The performance criteria for the reactive power control method can be defined in terms of the grid losses and increased amounts of DG capacity for the grid [
5]. In order to analyze the performance of the reactive power control method, the active power output data of the DG was applied to the annual solar power output data of 2017 measured in Yeongam-gun, Jeollanam-do, Korea.
Figure 11a,b shows the PV inverter output profile for January and July and
Figure 11c shows the annual histogram of output data in 2017.
Figure 12 shows a daily profile of reactive power output according to the active power profile for DG1 (located in the lowest voltage sensitivity region) and DG8 (located in the highest voltage sensitivity region). The PF(P) control method absorbs the reactive power according to the active power output regardless of the voltage sensitivity of the point of connection, so that they absorb the same amount of reactive power. On the other hand, in the Q(V) control method, DG1 does not absorb reactive power in the whole range of active power variation, and DG8 has an absorption amount similar to the PF(P) method. In the proposed method, the reactive power is the same as that of the Q(V) method in the section where the active power is less than 0.8 p.u. The reactive power absorption amounts for the DGs located near the transformer were increased compared to amount with the Q(V) method in the section where the active power is above 0.8 p.u.
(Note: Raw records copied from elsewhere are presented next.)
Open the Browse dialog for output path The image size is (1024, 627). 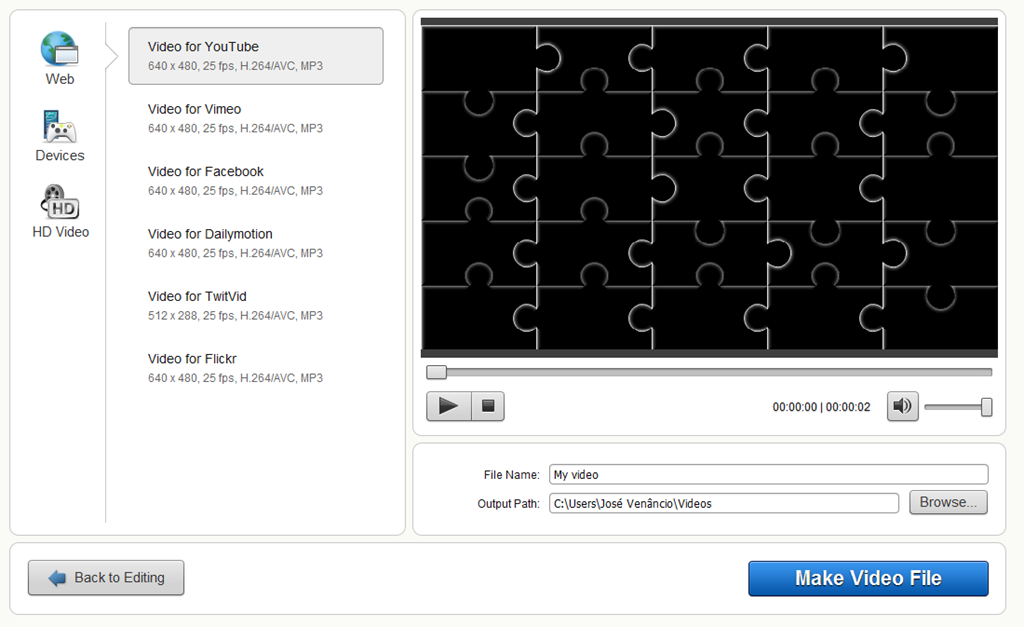pos(947,503)
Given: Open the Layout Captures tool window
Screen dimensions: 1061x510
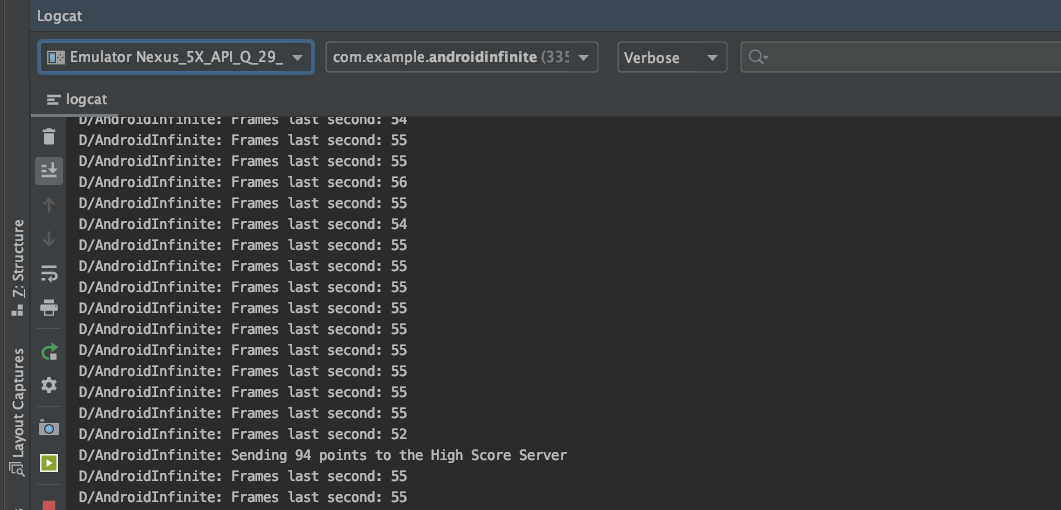Looking at the screenshot, I should pos(17,412).
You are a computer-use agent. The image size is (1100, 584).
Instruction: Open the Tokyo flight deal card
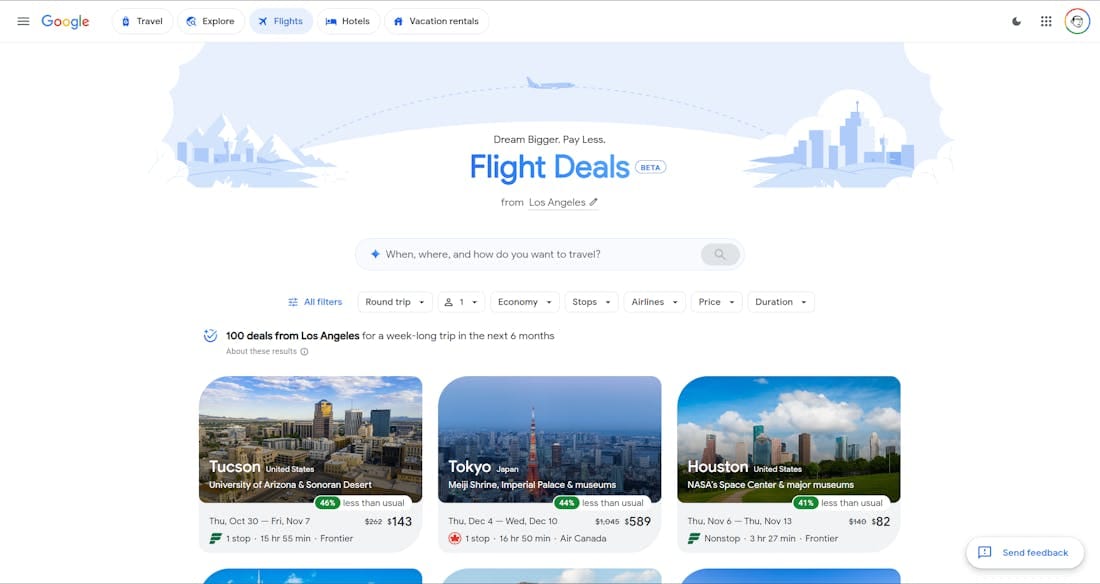pos(549,464)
Figure 13 shows the reactive power output for each DG, according to the active power output and the reactive power control mode of the DG. In the case of PF(P) in
Figure 13, the DGs at all positions output the same amount of reactive power, whereas with the Q(V) method, the DGs near the transformer have almost no contribution to the reactive power support. It can be confirmed that it contributes to the support. In the proposed method, the reactive power is absorbed in the same manner as Q(V) in the section below the output of 0.8 p.u. In the section above the output of 0.8 p.u., the reactive power absorption of the DGs in the area with low voltage sensitivity is increased in comparison to Q(V).
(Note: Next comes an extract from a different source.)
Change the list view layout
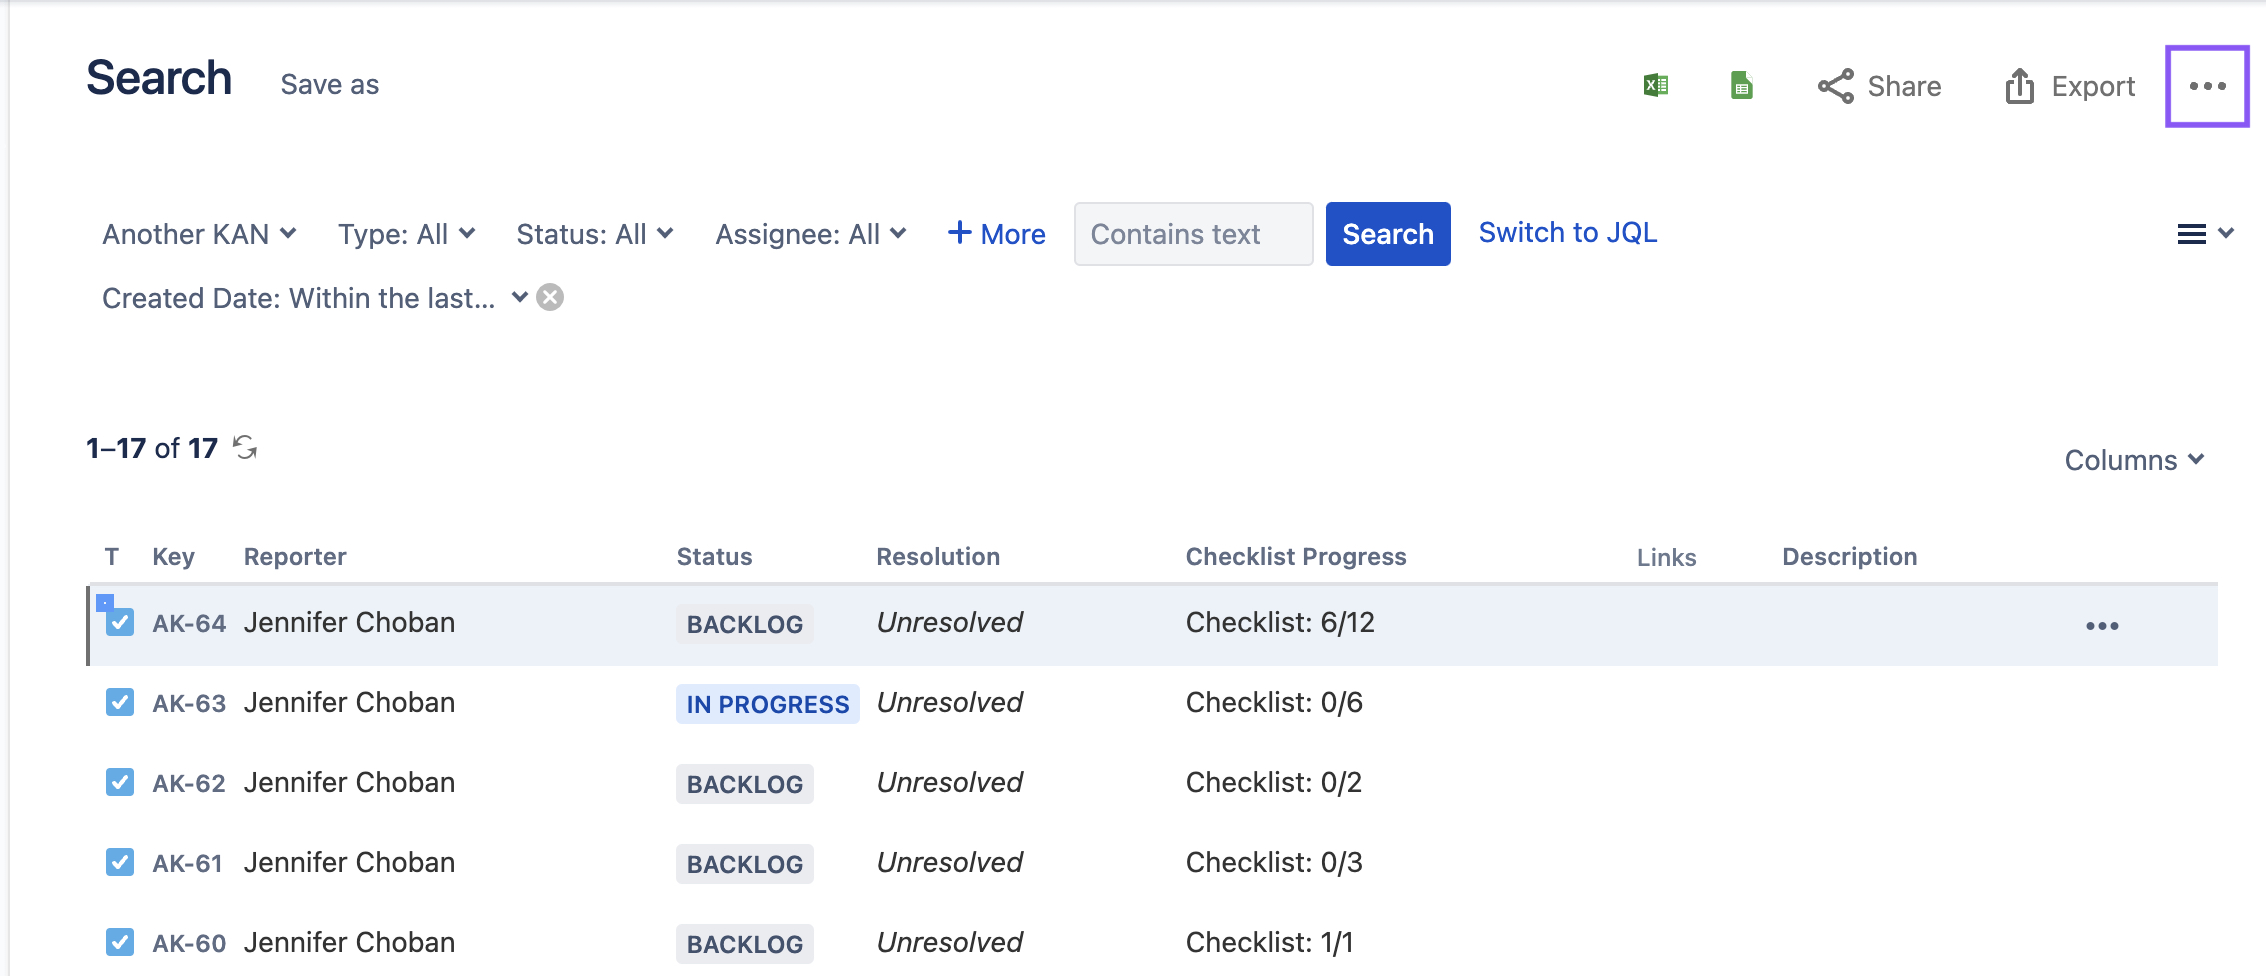The image size is (2266, 976). pos(2204,234)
Figure 14 shows the voltage at the critical bus (connection point of DG8) which is the most critical bus with the different reactive power control methods. In
Figure 14, dotted line represents the voltage limit value of the test feeder model. In
Figure 14, when the DGs does not absorb reactive power, the critical bus voltage exceeds the over-voltage limit (1.1 p.u.). In the Q(V) method, the critical bus voltage did not exceed the over-voltage limit, but was close to 1.1 p.u. The voltage rise in the PF(P) method was the lowest, and the voltage rise of the proposed method was between the voltage levels for the Q(V) and PF(P) methods.
Table 3 shows the analysis results for 2017 annual data under different reactive power control methods. As shown in
Table 3, the PF(P) method mitigates the voltage rise through high reactive power absorption, whereas the Q(V) method shows the lowest reactive power absorption, but the maximum voltage of the critical bus approaches the over-voltage limit. The PF(P) and Q(V) hybrid method maintains the maximum voltage at the voltage level between Q(V) and PF(P) while the reactive power absorption amount is similar to that of Q(V). The annual grid losses were highest with the PF(P) method and lowest with the Q(V) method. The grid loss for the Q(V) and PF(P) hybrid method was higher than that for the Q(V) method, but the difference was insignificant.
Figure 15 was obtained by schematizing system losses and the maximum voltage at the critical bus by the reactive power control method of
Table 3 on a plane coordinate. In
Figure 15, the horizontal axis represents the active power losses and the vertical axis represents the maximum voltage of the critical bus. In terms of the losses for the reactive power control system, the better the performance, the closer the marker is to the vertical axis, and the better the voltage regulation performance, the closer the marker is to the horizontal axis. Better performance brings the marker closer to the point where the vertical and horizontal axes intersect. The proposed reactive power control method is closest to the point where the vertical and horizontal axes intersect with other reactive power control methods, and the efficiency and voltage adjustment ability from the viewpoint of the system loss are generally excellent overall.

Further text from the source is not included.